--- Source information Enclosed Below ---

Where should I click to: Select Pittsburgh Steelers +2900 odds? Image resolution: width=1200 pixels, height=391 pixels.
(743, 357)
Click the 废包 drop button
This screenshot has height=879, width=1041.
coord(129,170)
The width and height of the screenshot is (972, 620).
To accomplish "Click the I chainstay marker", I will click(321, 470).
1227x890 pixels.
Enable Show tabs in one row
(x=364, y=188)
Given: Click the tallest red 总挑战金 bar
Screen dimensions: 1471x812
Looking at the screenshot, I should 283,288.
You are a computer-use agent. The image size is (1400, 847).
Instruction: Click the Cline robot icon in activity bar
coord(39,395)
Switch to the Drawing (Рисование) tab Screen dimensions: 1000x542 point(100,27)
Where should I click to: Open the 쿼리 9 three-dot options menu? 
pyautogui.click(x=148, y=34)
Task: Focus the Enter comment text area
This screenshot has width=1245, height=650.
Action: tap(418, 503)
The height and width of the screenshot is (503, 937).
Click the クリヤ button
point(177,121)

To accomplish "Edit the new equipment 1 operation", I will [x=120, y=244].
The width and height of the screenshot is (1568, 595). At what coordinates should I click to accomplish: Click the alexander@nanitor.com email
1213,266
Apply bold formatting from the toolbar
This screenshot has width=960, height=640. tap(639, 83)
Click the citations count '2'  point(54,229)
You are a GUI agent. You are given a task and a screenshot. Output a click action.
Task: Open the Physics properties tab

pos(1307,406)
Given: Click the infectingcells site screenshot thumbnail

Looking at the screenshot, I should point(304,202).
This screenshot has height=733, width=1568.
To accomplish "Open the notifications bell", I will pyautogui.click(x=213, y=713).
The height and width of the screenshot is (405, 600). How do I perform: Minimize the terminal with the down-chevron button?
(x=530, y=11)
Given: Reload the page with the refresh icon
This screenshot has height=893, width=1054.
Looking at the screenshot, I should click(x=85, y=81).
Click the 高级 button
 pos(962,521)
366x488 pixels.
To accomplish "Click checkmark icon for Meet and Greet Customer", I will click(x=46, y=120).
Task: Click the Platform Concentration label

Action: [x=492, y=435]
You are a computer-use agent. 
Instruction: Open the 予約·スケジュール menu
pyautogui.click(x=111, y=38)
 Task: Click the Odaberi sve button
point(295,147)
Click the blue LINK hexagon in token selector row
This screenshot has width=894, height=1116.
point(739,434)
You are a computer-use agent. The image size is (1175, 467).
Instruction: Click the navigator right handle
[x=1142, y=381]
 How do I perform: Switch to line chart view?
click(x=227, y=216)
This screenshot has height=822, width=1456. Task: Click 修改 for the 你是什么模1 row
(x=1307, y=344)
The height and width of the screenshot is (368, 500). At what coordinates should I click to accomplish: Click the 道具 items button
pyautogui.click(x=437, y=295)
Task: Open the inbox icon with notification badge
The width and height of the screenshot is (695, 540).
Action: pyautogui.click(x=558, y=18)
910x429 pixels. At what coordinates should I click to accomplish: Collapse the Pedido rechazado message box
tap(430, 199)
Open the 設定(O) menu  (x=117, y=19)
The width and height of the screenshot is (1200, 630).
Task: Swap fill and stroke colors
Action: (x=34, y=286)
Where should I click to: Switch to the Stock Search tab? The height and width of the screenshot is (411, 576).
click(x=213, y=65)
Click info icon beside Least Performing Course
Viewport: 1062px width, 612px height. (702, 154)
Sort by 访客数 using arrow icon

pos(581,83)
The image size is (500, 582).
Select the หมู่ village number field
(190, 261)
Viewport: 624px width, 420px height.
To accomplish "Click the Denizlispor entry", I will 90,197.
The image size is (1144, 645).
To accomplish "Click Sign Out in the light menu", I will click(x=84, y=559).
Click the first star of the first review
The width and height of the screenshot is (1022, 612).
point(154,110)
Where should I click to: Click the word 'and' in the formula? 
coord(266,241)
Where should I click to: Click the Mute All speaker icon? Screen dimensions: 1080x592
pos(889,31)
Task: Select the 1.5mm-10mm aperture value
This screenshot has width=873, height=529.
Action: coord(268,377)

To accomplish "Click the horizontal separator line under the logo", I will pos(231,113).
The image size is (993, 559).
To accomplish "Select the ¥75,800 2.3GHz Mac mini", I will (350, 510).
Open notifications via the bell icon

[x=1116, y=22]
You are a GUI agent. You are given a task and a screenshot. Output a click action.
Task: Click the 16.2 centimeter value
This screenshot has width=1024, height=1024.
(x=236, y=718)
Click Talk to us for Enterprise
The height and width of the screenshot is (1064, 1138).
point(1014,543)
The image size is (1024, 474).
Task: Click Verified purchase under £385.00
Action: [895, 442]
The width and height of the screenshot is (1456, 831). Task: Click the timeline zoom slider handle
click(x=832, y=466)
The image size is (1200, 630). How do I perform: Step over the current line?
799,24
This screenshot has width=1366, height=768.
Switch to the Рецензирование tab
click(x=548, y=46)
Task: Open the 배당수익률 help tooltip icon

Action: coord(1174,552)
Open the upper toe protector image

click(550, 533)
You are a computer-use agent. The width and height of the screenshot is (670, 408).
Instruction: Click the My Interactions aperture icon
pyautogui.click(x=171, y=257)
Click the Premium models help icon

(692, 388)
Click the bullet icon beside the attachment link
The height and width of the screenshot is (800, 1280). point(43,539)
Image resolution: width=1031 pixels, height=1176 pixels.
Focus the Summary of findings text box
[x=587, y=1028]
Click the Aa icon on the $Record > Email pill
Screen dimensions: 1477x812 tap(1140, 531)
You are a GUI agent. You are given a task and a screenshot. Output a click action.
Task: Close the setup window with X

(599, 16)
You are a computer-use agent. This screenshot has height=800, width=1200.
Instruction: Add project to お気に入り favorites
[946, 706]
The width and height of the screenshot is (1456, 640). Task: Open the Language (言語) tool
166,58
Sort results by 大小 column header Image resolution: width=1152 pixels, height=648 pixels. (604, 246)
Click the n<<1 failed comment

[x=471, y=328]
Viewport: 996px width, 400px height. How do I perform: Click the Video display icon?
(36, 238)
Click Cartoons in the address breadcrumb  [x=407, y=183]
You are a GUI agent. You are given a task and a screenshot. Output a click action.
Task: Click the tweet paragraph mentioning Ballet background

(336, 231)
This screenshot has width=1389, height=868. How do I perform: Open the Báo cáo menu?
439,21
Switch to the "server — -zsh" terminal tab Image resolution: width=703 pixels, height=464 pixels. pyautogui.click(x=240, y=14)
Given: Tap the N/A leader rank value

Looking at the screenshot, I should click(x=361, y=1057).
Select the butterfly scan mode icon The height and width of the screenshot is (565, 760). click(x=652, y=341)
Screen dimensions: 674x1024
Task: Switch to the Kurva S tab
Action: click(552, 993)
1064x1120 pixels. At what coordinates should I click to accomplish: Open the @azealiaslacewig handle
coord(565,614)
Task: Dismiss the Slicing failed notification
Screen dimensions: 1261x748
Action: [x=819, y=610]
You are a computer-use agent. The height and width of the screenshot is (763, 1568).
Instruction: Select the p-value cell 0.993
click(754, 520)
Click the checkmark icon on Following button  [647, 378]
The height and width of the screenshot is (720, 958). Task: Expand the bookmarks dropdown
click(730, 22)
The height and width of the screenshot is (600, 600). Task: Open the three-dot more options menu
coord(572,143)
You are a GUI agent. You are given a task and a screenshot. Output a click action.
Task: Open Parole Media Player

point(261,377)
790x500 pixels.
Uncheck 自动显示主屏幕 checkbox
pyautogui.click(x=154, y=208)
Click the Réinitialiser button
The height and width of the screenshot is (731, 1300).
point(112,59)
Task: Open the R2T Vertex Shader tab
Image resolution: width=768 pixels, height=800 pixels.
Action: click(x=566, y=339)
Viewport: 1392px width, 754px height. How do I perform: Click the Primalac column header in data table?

--- End of Enclosed Source information ---

• What is being asked: Would you filter the records and copy out each line containing "checkmark"?

• Solution to this problem:
To accomplish "Click checkmark icon for Meet and Greet Customer", I will click(x=46, y=120).
Click the checkmark icon on Following button  [647, 378]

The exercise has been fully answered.